Scoperti sette esopianeti extrasolari: chi è Trappist-1? Il termine “trappista” ricorre due volte nella notizia della Nasa che ieri sera ha entusiasmato non solo gli appassionati di astronomia: Trappist-1 è il nome della stella attorno alla quale sono stati individuati ben sette pianeti con caratteristiche abbastanza simili a quella della nostra Terra; e Trappist è il nome di due degli Osservatori (uno in Cile, l’altro in Marocco) dove sono state fatte le campagne osservative che hanno portato all’importante scoperta. Il nome però non dipende solo dal fatto che gli Osservatori sono collocati in zone isolate e silenziose: deriva piuttosto da un acronimo e sta per “TRAnsiting Planets and Planetesimals Small Telescopes”, cioè Piccoli Telescopi dedicati allo studio di Pianeti e Planetesimi col metodo dei Transiti.

:: Consegna 1 ::
Secondo il brano riportato, in quali due paesi si trovano gli Osservatori Trappist?
:: Consegna 2 ::
Ricopia dal brano riportato il passo da "Scoperti sette esopianeti" a "metodo dei Transiti.".

:: Voci estratte ::
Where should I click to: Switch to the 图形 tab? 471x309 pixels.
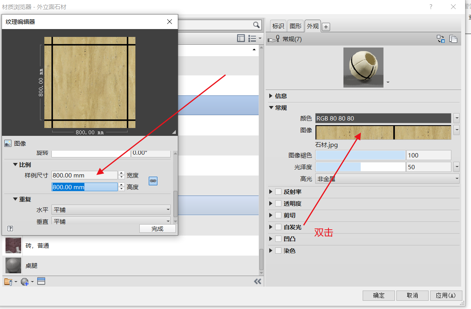coord(295,26)
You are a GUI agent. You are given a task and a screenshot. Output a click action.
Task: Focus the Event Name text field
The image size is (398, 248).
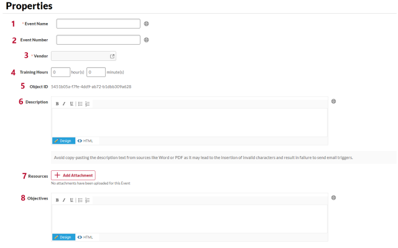[98, 24]
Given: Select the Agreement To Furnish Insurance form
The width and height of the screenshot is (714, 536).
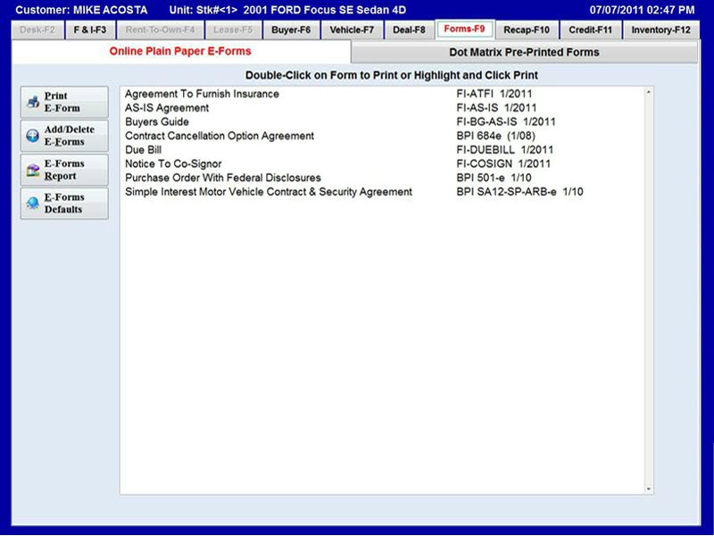Looking at the screenshot, I should [x=202, y=94].
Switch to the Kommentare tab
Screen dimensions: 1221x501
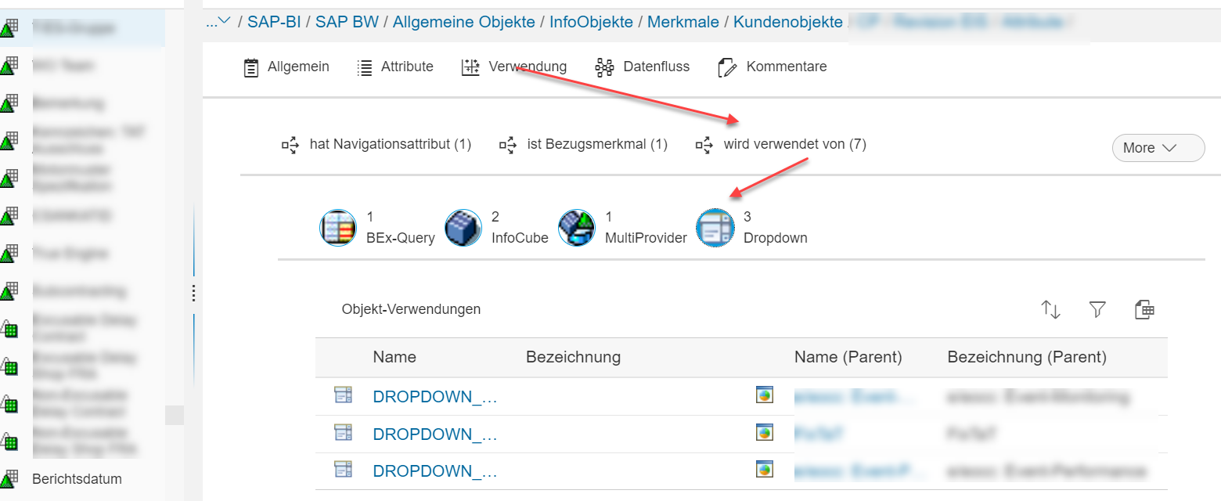coord(773,67)
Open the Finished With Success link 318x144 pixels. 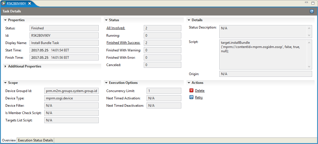point(123,43)
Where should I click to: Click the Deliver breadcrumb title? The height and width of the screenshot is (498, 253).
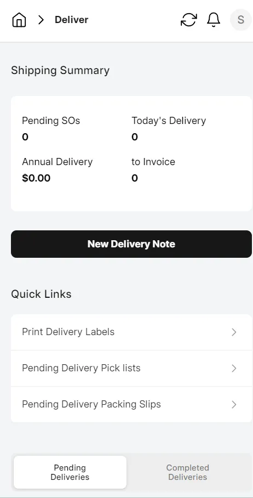71,20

:: Spazio risposta 1 ::
In Cile e in Marocco.

:: Spazio risposta 2 ::
Scoperti sette esopianeti extrasolari: chi è Trappist-1? Il termine “trappista” ricorre due volte nella notizia della Nasa che ieri sera ha entusiasmato non solo gli appassionati di astronomia: Trappist-1 è il nome della stella attorno alla quale sono stati individuati ben sette pianeti con caratteristiche abbastanza simili a quella della nostra Terra; e Trappist è il nome di due degli Osservatori (uno in Cile, l’altro in Marocco) dove sono state fatte le campagne osservative che hanno portato all’importante scoperta. Il nome però non dipende solo dal fatto che gli Osservatori sono collocati in zone isolate e silenziose: deriva piuttosto da un acronimo e sta per “TRAnsiting Planets and Planetesimals Small Telescopes”, cioè Piccoli Telescopi dedicati allo studio di Pianeti e Planetesimi col metodo dei Transiti.